- _WORK TO BE COMPLETED_:
Show the lines below where "near" occurs.

─── DATA SUPPLIED

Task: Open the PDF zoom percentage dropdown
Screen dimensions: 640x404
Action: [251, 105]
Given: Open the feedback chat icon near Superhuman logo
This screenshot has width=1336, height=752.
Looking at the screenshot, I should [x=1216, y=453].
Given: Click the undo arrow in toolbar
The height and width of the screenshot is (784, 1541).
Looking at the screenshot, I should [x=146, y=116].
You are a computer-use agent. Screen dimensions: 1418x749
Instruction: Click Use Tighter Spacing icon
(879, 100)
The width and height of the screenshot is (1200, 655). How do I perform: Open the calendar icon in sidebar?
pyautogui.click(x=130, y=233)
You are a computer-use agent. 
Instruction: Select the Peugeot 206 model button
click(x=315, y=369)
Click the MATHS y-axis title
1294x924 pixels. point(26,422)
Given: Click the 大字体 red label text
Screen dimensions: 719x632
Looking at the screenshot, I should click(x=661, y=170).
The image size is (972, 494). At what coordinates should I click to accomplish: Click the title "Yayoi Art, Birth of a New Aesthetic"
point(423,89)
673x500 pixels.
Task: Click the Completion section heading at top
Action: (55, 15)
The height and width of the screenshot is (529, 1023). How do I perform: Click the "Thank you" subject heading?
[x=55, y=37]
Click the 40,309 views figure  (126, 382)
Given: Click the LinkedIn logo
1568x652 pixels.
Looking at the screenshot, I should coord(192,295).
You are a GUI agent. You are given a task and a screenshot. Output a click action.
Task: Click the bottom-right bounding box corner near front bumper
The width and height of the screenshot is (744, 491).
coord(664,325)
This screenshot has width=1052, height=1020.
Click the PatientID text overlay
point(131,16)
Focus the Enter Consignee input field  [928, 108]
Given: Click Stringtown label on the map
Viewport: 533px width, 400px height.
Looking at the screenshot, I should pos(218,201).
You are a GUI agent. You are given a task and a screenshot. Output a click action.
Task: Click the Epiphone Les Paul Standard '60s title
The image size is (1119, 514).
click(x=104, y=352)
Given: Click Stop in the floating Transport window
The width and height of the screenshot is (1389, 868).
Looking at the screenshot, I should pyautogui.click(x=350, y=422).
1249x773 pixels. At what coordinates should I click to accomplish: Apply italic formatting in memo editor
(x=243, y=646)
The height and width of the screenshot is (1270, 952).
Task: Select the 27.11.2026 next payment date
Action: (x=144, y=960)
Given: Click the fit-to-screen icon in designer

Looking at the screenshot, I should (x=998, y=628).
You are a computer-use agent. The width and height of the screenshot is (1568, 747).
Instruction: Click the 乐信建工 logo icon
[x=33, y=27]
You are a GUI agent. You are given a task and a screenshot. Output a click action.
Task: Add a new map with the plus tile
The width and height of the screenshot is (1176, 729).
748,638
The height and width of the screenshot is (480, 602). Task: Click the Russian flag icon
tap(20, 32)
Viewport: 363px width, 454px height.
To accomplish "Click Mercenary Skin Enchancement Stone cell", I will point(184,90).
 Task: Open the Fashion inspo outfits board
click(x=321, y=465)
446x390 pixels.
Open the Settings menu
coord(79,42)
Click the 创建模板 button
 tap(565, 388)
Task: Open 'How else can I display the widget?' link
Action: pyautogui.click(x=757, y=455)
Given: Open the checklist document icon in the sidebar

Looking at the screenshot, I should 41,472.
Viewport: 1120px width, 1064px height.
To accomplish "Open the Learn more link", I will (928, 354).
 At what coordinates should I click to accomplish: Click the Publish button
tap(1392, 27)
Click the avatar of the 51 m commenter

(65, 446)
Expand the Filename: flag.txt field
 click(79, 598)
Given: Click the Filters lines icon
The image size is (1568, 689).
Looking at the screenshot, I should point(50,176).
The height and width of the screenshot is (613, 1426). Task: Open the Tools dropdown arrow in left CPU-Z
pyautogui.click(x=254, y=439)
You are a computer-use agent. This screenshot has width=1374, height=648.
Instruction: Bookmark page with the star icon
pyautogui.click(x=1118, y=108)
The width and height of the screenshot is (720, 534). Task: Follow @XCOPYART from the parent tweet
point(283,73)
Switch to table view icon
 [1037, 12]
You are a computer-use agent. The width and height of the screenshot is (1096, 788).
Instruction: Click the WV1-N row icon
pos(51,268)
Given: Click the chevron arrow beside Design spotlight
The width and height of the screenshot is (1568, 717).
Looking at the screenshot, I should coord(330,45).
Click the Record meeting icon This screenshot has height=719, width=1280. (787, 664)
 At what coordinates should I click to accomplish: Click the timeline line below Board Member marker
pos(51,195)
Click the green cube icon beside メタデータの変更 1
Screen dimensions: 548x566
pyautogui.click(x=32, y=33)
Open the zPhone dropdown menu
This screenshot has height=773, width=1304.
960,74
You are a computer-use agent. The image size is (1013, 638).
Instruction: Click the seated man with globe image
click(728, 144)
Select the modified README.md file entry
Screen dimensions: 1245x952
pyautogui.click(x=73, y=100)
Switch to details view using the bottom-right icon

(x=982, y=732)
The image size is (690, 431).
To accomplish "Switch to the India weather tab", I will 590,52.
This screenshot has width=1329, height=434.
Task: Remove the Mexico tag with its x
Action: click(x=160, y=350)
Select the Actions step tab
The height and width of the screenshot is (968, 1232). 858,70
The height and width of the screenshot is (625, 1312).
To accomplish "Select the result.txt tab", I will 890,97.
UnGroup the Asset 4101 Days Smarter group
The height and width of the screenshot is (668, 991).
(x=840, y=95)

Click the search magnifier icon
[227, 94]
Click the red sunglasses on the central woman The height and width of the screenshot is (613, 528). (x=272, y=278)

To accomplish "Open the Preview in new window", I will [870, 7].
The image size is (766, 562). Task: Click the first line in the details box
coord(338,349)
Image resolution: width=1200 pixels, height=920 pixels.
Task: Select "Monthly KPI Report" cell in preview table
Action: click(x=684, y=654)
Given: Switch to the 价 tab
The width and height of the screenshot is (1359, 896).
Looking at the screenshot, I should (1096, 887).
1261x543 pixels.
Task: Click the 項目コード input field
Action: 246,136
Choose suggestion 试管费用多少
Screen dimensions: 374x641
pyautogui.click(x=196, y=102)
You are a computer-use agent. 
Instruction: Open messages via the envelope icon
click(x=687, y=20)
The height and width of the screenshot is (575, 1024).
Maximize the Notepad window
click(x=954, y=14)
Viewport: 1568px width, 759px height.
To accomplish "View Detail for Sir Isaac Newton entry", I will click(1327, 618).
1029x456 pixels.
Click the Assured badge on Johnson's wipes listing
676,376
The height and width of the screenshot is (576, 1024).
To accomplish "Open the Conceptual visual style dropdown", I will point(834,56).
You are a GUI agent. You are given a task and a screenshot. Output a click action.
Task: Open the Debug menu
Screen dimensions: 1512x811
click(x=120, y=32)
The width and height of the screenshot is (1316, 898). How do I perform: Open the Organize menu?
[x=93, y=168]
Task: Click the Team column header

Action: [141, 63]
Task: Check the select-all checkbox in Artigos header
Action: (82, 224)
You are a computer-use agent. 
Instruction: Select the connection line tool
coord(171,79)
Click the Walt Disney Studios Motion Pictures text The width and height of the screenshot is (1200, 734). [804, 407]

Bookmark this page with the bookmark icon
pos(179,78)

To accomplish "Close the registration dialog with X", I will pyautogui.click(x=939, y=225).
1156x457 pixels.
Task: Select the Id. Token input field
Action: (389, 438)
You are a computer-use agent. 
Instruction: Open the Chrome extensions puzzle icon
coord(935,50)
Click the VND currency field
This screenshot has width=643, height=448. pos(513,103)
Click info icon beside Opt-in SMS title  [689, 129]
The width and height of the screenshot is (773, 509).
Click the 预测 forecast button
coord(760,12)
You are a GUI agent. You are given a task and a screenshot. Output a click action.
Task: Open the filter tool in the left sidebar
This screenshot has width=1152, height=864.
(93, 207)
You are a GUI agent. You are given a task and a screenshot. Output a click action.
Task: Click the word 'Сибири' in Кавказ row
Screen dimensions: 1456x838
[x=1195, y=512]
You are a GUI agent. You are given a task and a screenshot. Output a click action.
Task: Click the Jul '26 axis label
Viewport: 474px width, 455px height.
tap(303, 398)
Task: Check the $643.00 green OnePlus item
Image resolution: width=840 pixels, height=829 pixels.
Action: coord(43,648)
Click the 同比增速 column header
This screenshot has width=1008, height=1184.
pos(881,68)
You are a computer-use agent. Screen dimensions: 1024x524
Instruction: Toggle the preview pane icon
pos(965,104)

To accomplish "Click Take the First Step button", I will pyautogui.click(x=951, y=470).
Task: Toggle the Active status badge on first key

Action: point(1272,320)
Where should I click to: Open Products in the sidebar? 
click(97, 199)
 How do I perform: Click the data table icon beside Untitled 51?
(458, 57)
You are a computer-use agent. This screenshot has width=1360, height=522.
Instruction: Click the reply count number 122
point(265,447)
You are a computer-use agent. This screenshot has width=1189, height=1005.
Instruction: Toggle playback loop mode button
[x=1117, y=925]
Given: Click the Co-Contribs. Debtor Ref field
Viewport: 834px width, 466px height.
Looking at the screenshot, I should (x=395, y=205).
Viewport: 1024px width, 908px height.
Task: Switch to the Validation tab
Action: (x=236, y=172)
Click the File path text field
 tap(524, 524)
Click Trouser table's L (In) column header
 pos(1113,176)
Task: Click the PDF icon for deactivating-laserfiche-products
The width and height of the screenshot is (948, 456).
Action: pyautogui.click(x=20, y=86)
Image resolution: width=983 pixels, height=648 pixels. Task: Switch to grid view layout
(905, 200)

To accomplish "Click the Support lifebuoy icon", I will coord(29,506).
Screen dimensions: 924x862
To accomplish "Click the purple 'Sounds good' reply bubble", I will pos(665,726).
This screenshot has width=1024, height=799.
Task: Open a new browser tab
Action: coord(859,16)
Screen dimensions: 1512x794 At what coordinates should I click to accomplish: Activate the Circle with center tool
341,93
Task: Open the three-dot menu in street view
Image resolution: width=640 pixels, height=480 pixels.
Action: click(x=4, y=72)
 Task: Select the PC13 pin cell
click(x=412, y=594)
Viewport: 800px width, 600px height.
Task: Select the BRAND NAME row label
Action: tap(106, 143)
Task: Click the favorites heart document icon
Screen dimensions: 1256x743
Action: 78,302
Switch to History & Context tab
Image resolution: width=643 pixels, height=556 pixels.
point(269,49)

──────

- _EXERCISE RESULT_:
Given: Open the feedback chat icon near Superhuman logo
Task: Click the bottom-right bounding box corner near front bumper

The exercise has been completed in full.